Work instructions. Each entry must be duplicated precisely, with nothing left out.

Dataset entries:
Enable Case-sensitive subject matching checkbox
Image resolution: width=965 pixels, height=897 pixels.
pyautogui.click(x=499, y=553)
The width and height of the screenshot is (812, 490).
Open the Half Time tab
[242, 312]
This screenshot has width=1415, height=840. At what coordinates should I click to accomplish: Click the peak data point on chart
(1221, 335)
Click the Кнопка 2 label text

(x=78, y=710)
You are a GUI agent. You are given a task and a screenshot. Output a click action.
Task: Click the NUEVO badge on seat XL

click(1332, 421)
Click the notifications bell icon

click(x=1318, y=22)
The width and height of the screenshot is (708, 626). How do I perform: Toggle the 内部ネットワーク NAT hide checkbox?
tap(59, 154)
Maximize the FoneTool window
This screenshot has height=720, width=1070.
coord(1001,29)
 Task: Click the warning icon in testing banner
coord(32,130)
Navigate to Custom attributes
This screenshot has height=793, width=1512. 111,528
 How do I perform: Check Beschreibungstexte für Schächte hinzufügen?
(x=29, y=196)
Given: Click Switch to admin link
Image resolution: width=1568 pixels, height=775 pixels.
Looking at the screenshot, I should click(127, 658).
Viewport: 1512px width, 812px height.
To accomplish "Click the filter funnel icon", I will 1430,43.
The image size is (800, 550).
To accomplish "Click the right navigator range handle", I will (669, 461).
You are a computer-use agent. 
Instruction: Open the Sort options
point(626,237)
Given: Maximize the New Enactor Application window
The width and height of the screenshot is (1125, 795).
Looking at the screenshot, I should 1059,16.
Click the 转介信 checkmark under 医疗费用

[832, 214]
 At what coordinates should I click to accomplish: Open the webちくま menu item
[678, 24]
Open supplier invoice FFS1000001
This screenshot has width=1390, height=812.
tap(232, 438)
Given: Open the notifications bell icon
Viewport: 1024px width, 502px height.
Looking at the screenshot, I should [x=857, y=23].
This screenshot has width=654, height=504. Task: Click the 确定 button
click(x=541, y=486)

Task response.
Enable Case-sensitive subject matching checkbox
Image resolution: width=965 pixels, height=897 pixels.
pyautogui.click(x=499, y=553)
The width and height of the screenshot is (812, 490).
Open the Half Time tab
[242, 312]
This screenshot has width=1415, height=840. At what coordinates should I click to accomplish: Click the peak data point on chart
(1221, 335)
Click the Кнопка 2 label text

(x=78, y=710)
You are a GUI agent. You are given a task and a screenshot. Output a click action.
Task: Click the NUEVO badge on seat XL

click(1332, 421)
Click the notifications bell icon

click(x=1318, y=22)
The width and height of the screenshot is (708, 626). How do I perform: Toggle the 内部ネットワーク NAT hide checkbox?
tap(59, 154)
Maximize the FoneTool window
This screenshot has height=720, width=1070.
coord(1001,29)
 Task: Click the warning icon in testing banner
coord(32,130)
Navigate to Custom attributes
This screenshot has height=793, width=1512. 111,528
 How do I perform: Check Beschreibungstexte für Schächte hinzufügen?
(x=29, y=196)
Given: Click Switch to admin link
Image resolution: width=1568 pixels, height=775 pixels.
Looking at the screenshot, I should click(127, 658).
Viewport: 1512px width, 812px height.
To accomplish "Click the filter funnel icon", I will 1430,43.
The image size is (800, 550).
To accomplish "Click the right navigator range handle", I will (669, 461).
You are a computer-use agent. 
Instruction: Open the Sort options
point(626,237)
Given: Maximize the New Enactor Application window
The width and height of the screenshot is (1125, 795).
Looking at the screenshot, I should 1059,16.
Click the 转介信 checkmark under 医疗费用

[832, 214]
 At what coordinates should I click to accomplish: Open the webちくま menu item
[678, 24]
Open supplier invoice FFS1000001
This screenshot has width=1390, height=812.
tap(232, 438)
Given: Open the notifications bell icon
Viewport: 1024px width, 502px height.
Looking at the screenshot, I should [x=857, y=23].
This screenshot has width=654, height=504. Task: Click the 确定 button
click(x=541, y=486)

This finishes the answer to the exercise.